This advice applies to Northern Ireland

If you've decided you want to apply for a debt relief order (DRO) you must apply to the official receiver through the Northern Ireland Insolvency Service.You can't apply directly yourself. You'll need to find a DRO adviser to make your application for you.

This page explains how to apply for a DRO.

Step one: find a DRO adviser

You can only apply for a DRO through a specialist DRO adviser, also called an approved intermediary. This is usually a skilled debt adviser who has been given permission to complete the forms and give advice on DROs. They will check that you're eligible to apply and that a DRO is right for you.

You can find a DRO adviser at most local Citizens Advice.

You can also find a DRO adviser by contacting any of the approved organisations, known as competent authorities, listed on the Northern Ireland Insolvency Service website at .

Step two: work with the DRO adviser to make your application

Your DRO adviser will help you work out whether you're eligible to apply for a DRO and ensure you're aware of the effect a DRO will have on your credit rating, lifestyle and work. This is to help you make sure that a DRO is right for you.

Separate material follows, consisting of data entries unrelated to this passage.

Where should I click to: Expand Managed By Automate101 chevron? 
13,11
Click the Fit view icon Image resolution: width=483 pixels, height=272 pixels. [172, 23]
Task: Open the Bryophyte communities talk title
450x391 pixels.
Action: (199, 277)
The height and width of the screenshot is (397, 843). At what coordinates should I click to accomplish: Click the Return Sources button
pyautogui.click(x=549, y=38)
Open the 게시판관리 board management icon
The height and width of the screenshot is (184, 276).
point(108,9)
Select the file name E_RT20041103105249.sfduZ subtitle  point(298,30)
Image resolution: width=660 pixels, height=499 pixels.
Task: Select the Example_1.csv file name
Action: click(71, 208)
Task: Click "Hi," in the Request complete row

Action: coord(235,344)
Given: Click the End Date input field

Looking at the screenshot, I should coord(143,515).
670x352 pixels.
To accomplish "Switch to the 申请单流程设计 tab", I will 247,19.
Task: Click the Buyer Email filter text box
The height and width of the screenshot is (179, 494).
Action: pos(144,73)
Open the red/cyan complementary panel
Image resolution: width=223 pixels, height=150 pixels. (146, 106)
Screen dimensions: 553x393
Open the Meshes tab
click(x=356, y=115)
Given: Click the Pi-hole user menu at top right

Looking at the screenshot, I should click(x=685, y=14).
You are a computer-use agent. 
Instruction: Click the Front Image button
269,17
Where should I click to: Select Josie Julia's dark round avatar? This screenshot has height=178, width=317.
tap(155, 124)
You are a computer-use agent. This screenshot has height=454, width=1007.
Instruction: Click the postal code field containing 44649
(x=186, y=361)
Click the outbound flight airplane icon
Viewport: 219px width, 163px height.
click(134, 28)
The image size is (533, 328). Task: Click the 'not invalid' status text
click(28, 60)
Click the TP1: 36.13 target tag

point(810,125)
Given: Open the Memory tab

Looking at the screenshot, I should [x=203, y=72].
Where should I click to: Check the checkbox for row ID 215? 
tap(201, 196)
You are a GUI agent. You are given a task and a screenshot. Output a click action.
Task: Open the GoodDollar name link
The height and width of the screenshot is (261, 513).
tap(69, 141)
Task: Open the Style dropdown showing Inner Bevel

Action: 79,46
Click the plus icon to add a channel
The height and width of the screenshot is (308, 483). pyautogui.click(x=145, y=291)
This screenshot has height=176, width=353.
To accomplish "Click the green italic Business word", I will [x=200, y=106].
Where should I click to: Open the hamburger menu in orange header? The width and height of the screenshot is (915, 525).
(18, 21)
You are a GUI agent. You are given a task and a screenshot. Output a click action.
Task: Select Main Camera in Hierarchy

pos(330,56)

If you decide to go ahead, you'll need to work with your DRO adviser to put together your application. This will include working out your income and outgoings, and adding up your debts and assets. Your assets are any savings you have or things of value you own. It's important to be honest and give your DRO adviser all the information you have, as if you apply but you're not eligible, you won't get your application fee back. If the official receiver finds out you've been dishonest in your application, you could also have certain restrictions made against you.

Check if you're eligible for a DRO

How income, debts and assets are assessed for a DRO

Step three: pay the fee

You have to pay a fee of £90 to apply for a DRO. You must pay this in cash. Your approved intermediary will provide you with a unique bar-coded letter, which you can present at a number of post office or Payzone outlets in order to pay your fee. Your intermediary will be able to give you details of where you can pay in your area. You won't get your money back if your application is turned down, so it's important to make sure you're eligible to apply for a DRO before you pay the fee.

There are some charities and trusts that may be able to offer help with paying the DRO fee.

You can look for a charity to help with the cost of fees on the Turn2Us website at

You can find your nearest post office at

You can find your nearest Payzone outlet at

Step four: the official receiver makes a decision

When you've paid your fee and your application is received, the official receiver will make one of the following decisions:

  • make the debt relief order if you're eligible and your application has been filled in correctly
  • defer the order if they need to find out more information to make a decision
  • refuse the order if you're not eligible or you've given false information.

After you've applied for a DRO, you must co-operate with the official receiver. This means answering their questions and providing any further information they may ask for.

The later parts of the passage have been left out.